Não me posso esquecer da forma engenhosa como a Epic tornou actos tão básicos como recarregar a arma em elementos preciosos da experiência de jogo. Rapidamente os jogadores ficaram obcecados com o "Active Reload que nos pedia para pressionar no botão respectivo no momento correcto para o carregador ficar com balas que tiravam mais dano. Especialmente importante para os modos competitivos online. Nas suas campanhas, Gears alternava entre a exposição do mundo de jogo e personagens com cenários bélicos pós-apocalípticos que impressionavam. Tudo para dar sempre grande ritmo ao jogador e o manter agarrado. Apesar de muito tempo se passar no online competitivo, os fãs de Gears começavam sempre pela campanha como sinal de respeito.
Visualmente, Gears of War foi em 2006 um estrondo. Desde os modelos dos personagens, os cenários devastados de Sera, os Locusts mais estranhos e os abundantes efeitos que preenchiam o ecrã quando as serras começavam a funcionar, este era um espectáculo de violência brutal e extrema que poderia chocar alguns.
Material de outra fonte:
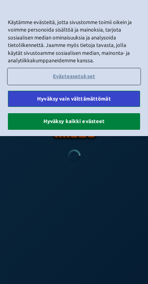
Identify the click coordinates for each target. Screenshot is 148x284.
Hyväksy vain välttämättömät (74, 97)
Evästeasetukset (74, 75)
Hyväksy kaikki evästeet (74, 120)
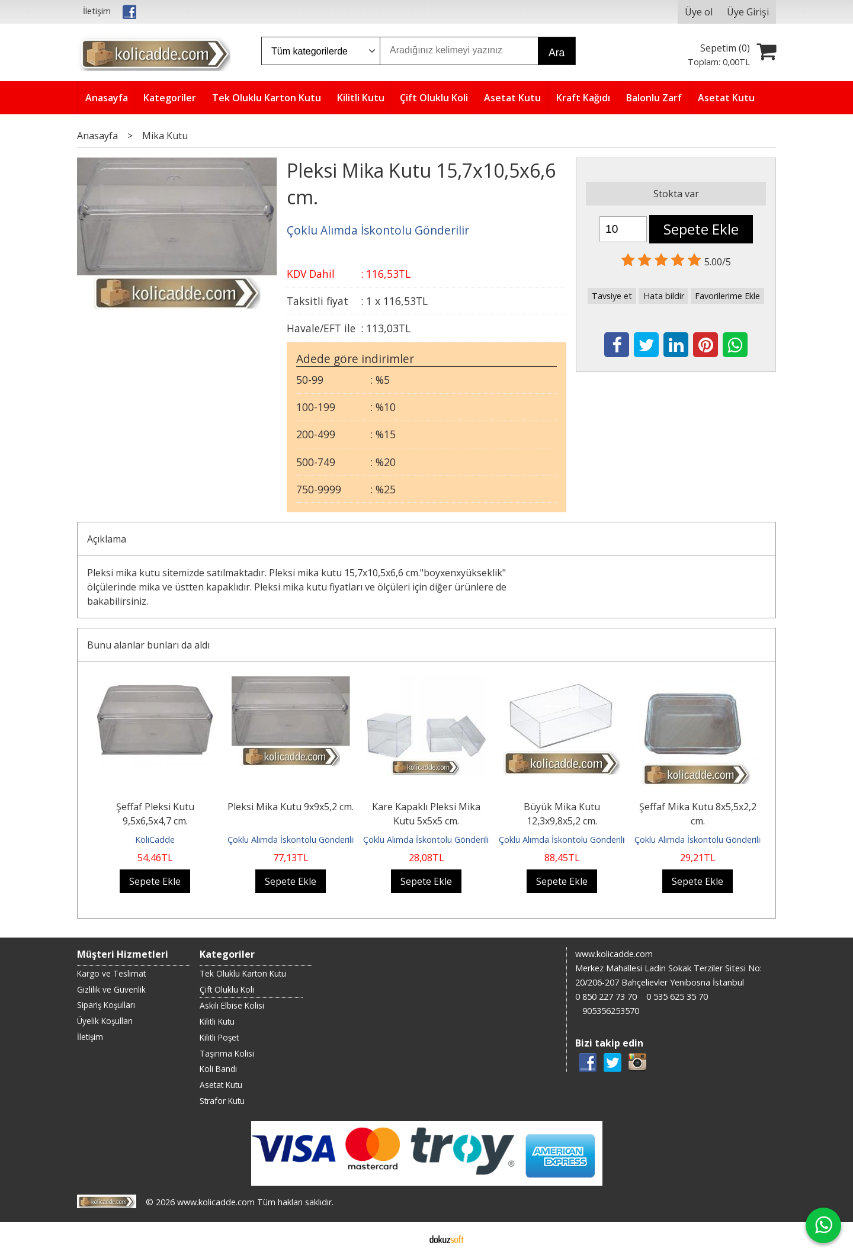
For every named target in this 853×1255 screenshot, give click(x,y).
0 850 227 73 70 (606, 996)
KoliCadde (155, 839)
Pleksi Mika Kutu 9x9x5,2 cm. (290, 806)
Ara (557, 53)
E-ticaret (407, 1238)
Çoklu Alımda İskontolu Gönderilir (291, 839)
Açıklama (106, 538)
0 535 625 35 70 (677, 996)
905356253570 (610, 1010)
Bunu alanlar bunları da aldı (148, 644)
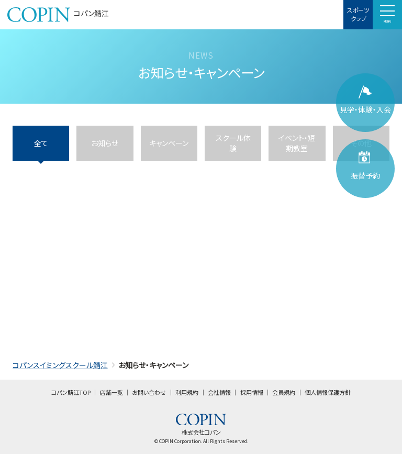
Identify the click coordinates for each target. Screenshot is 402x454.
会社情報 (219, 392)
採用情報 (251, 392)
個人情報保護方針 (328, 392)
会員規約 (283, 392)
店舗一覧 (111, 392)
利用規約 (186, 392)
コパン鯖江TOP (71, 392)
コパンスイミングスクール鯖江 (60, 365)
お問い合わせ (149, 392)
Em 2008, a segunda jornada do Delta Squad foi ainda mais espectacular. Quem não se lembra daquela frase de Cliff quando descreveu a sequela como "Bigger, better and more badass"? O "badass" está lá por alguma coisa! Em termos visuais ficamos perante uma nova referência na anterior geração e por alguma coisa o motor de jogo foi altamente utilizado na anterior geração.
Poderia surpreender mas tudo foi melhorado em termos gráficos sobre o original e os saltos qualitativos pareciam enormes. Em 2011 tivemos provavelmente o expoente máximo da série pois além de fechar a história de Marcus e do Delta Squad, Gears of War 3 aumentou a escala dos cenários, melhorou a qualidade dos inimigos e introduziu melhorias gráficas que ainda hoje o deixam na memória dos seus fãs. Fantásticos produtos nas suas respectivas alturas. Acreditando que a Microsoft poderá eventualmente lançar uma Marcus Fenix Trilogy, deixando Judgment para mais tarde, não posso deixar de mencionar o jogo do People Can Fly de Bulletstorm. Em termos visuais poderá ser mesmo o expoente máximo da série.
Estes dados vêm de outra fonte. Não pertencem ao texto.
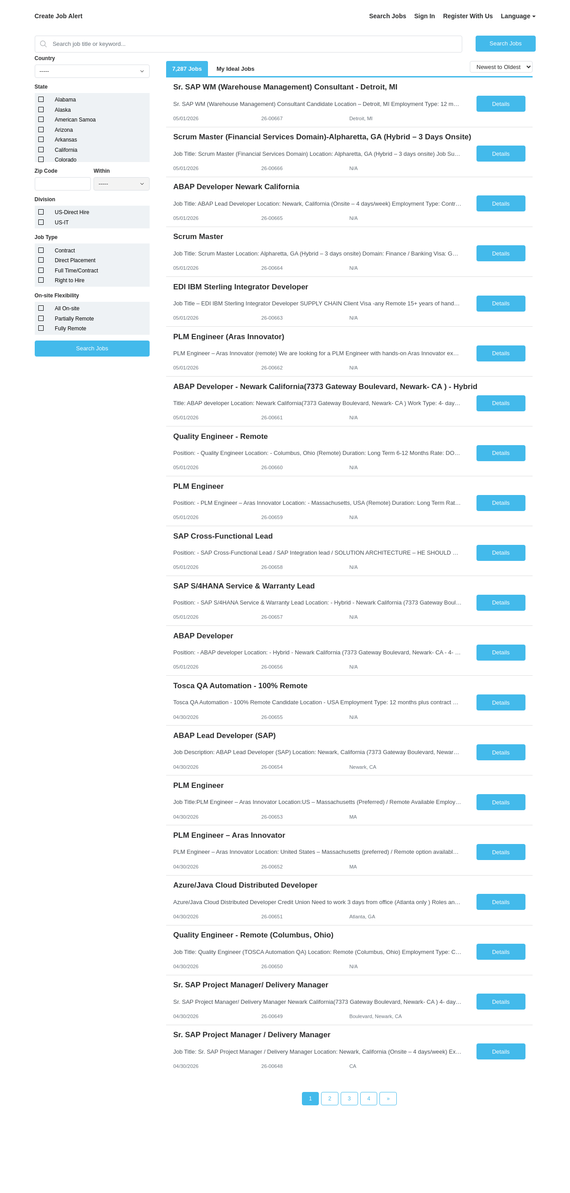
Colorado (66, 160)
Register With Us (468, 16)
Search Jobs (387, 16)
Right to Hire (70, 280)
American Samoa (75, 120)
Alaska (63, 110)
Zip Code (46, 171)
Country (45, 58)
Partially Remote (74, 319)
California (66, 150)
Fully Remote (70, 328)
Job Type (46, 237)
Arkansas (66, 140)
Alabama (65, 100)
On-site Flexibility (57, 295)
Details (501, 104)
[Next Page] (388, 1098)
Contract (65, 251)
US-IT (62, 222)
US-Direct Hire (72, 212)
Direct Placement (75, 260)
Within (102, 171)
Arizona (64, 130)
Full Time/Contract (76, 271)
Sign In (424, 16)
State (41, 87)
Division (45, 199)
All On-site (67, 308)
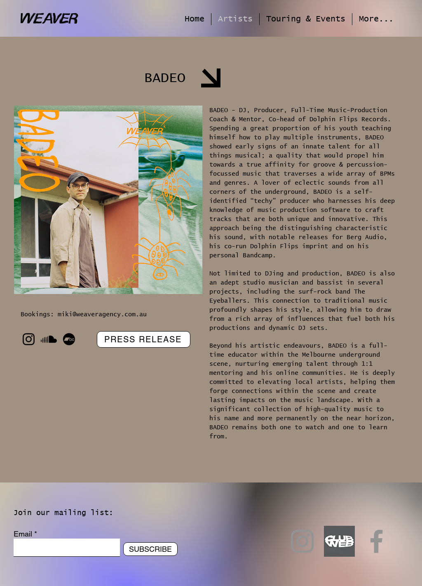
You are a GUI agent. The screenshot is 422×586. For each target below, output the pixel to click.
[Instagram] (29, 339)
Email (23, 534)
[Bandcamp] (69, 339)
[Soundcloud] (49, 339)
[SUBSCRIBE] (150, 549)
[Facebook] (376, 541)
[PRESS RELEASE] (143, 339)
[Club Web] (339, 541)
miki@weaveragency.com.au (102, 314)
Claro que quando digo a alguém que passei quase 4 anos a jogar todas as noites Gears of War, tenho que explicar que o modo multi-jogador foi o principal responsável. Apesar de somente na sequela o modo cooperativo ter ganho maior vigor, atingindo logo em Gears of War 3 o seu ponto mais aclamado graças à combinação de um modo Horde melhorado e um competitivo mais ao encontro dos desejos dos dedicados fãs, esta controversa componente da série desde o original que deu cartas. Equipas de quatro travavam lutas entre Locust e Humanos para desfechos de alta violência. Nem sempre tão directos quanto se poderia supor, frequentemente o jogo do gato e do rato acontecia no ecrã e não fosse aquela latência horrível e artimanhas atrozes nas ligações, a comunidade teria suportado mais tempo os produtos.
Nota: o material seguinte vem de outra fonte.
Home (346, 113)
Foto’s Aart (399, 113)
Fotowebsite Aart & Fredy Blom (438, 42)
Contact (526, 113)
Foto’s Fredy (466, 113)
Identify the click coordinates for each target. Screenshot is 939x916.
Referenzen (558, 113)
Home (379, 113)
Frequentes ajustes nas armas, danos e outros parâmetros de jogo, mudavam a perspectiva das comunidades sobre os parâmetros desta componente e recordo que o competitivo de Gears 2 foi abandonado com alguma rapidez. Muitos voltaram ao original que sendo mais simples na altura ainda continuava a ser mais firme e satisfatório. Acreditem que correr atrás de um infeliz com duas serras era para deixar toda a sala a rir. Grandes gargalhadas partilhei com esta série e sinto que naqueles dias tudo era mais divertido e menos focado nas jogadas de marketing e em como os consumidores se tornaram membros dos departamentos de relações públicas sem se aperceberem. Gerou-se uma dedicação autêntica à série e os jogadores sentiam com enorme peso todos os pequenos ajustes e retrocessos dados pela Epic pós-lançamento.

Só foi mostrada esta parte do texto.